### Required actions:
**A.** Answer these questions from the article on British Columbia's travel restrictions, one line each:
(i) On what date is the order set to expire?
(ii) Which act gives the powers used to bring in the new orders?
(iii) What will police officers not be asked to do?
**B.** Please list every essential reason for travel that the article on British Columbia's travel restrictions gives as allowed.
**C.** Carry on the article on British Columbia's travel restrictions from where it stops.

VICTORIA — Non-essential travel is being restricted between three regional zones in British Columbia to try to curb the spread of COVID-19.
The government is using the boundaries of three health authorities to prohibit travel between them. The three regional zones are: the Lower Mainland and Fraser Valley; Vancouver Island; and the northern and Interior regions.
Solicitor General Mike Farnworth, who is also the minister of public safety, says the new orders are being brought in using the extraordinary powers of the Emergency Program Act.
The order went into effect Friday and is to expire on May 25.
“We know this virus needs people to transmit, and the people travelling outside of communities increases COVID-19’s ability to spread,” Farnworth told a news conference.
“The surest path to the success of these measures is voluntary compliance. If a friend or family member is planning to break the rules, let them know that now is not the time to travel. Help spread the word.”
Farnworth said the restrictions are necessary to fight new variants of the COVID-19 virus that are infecting more people and causing a record number of hospitalizations.
The order targets travel across regional zones for recreational purposes. It is OK to travel for essential reasons, including to attend school or work, transport commercial goods, return to a principal residence, get access to child care, use health care or assist someone in obtaining health care.
Farnworth said the province is working with police to establish enforcement measures in the coming days, but officers will not be asked to do random checks and measures will be taken to limit the effect on racialized communities.

### Data provided:

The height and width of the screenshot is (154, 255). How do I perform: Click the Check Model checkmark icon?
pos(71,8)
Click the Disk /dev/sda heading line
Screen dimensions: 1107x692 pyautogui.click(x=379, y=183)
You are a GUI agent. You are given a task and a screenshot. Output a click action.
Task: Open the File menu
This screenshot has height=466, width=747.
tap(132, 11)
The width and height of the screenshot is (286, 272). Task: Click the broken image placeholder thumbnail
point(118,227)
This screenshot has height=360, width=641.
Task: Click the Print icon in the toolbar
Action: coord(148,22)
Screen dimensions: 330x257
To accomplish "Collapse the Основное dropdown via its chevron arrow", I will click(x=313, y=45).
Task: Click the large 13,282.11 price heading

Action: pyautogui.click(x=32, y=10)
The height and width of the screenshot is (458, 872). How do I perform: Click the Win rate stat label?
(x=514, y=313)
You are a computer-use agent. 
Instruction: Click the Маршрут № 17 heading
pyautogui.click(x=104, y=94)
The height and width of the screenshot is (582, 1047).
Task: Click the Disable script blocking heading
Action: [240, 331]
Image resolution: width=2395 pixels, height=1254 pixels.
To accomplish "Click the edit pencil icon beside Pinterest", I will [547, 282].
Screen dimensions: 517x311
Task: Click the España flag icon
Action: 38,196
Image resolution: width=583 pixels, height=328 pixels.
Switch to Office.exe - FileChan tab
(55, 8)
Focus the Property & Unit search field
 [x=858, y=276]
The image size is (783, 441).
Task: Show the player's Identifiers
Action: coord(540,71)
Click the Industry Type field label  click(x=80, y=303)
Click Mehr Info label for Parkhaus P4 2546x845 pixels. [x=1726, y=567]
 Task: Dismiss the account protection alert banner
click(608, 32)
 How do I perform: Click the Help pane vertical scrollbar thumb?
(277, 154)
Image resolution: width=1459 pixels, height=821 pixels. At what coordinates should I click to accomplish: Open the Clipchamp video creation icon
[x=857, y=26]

### Answers:
**A.**
(i) May 25
(ii) The Emergency Program Act
(iii) Random checks

**B.**
- To attend school or work
- To transport commercial goods
- To return to a principal residence
- To get access to child care
- To use health care
- To assist someone in obtaining health care

**C.**
The province said in a news release that it wants to establish periodic road checks at key points used for leisure travel to “discourage” people from travelling. Police will have discretion to issue $575 fines under the act.
Earlier this week, the National Police Federation said it had “grave concerns” about police taking part in enforcing a COVID-19 ban on non-essential travel.
The province is also looking at using signs on highways and increasing signage at the Alberta boundary to remind travellers of the restrictions.
It plans to work with BC Ferries to “deter” non-essential travel bookings, and with those in the tourism and accommodation sectors to encourage them to decline bookings from outside their regional travel zones as well as to cancel existing bookings.
BC Parks is to inform the public of the restrictions and refund bookings where it is necessary.
In a statement, Farnworth said advice from provincial health officer Dr. Bonnie Henry also remains in effect — stay close to home.
“Do not go to Whistler or Tofino — even on a day trip,” he said.